**What the task asks**
Copy out, word for word, the part of the items that opens with the line containing "This screenshot has height=704, width=1181." and runs to the end of the items.

**Data rows**
--- begin ---

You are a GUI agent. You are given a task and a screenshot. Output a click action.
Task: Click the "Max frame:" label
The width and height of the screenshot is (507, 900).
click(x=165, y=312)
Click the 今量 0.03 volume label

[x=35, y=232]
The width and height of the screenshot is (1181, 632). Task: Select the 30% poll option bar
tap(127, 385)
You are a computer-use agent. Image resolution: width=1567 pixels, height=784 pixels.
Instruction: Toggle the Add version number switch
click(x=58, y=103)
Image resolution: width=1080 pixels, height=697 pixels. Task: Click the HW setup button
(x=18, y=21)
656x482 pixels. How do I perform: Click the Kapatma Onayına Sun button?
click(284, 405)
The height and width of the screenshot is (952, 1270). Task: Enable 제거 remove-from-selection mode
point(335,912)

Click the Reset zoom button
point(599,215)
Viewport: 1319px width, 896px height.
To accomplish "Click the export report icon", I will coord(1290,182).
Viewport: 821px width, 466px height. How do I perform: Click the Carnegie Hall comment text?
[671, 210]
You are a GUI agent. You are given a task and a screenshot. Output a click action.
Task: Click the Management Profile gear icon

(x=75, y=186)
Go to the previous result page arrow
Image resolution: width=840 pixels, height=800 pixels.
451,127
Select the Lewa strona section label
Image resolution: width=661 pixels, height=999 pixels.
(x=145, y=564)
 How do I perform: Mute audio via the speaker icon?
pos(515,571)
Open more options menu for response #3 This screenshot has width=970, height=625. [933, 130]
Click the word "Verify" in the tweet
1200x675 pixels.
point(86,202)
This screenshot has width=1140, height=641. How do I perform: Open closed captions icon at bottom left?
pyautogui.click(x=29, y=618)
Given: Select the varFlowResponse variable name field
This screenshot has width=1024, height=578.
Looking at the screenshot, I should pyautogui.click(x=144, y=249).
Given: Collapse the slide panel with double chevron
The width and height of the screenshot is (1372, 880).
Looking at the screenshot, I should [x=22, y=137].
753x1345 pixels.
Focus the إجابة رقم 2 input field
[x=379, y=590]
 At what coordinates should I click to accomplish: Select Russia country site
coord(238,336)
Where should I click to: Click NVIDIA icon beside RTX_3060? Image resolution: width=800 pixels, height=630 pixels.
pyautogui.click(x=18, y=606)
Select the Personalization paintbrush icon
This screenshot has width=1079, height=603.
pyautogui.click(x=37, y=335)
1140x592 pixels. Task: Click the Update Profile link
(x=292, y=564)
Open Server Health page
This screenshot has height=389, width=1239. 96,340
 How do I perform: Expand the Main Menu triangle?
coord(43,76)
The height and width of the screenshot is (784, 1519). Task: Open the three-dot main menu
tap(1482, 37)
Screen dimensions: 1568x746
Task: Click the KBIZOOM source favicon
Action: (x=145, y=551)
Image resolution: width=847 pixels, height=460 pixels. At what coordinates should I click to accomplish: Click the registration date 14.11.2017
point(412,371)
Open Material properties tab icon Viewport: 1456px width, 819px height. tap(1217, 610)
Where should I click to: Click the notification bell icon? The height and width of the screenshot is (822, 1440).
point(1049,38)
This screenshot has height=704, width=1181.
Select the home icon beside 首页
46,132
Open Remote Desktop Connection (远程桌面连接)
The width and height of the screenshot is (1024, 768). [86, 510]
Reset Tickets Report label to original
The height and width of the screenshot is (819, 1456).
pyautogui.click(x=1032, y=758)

--- end ---

**Exercise solution**
This screenshot has height=704, width=1181.
Select the home icon beside 首页
46,132
Open Remote Desktop Connection (远程桌面连接)
The width and height of the screenshot is (1024, 768). [86, 510]
Reset Tickets Report label to original
The height and width of the screenshot is (819, 1456).
pyautogui.click(x=1032, y=758)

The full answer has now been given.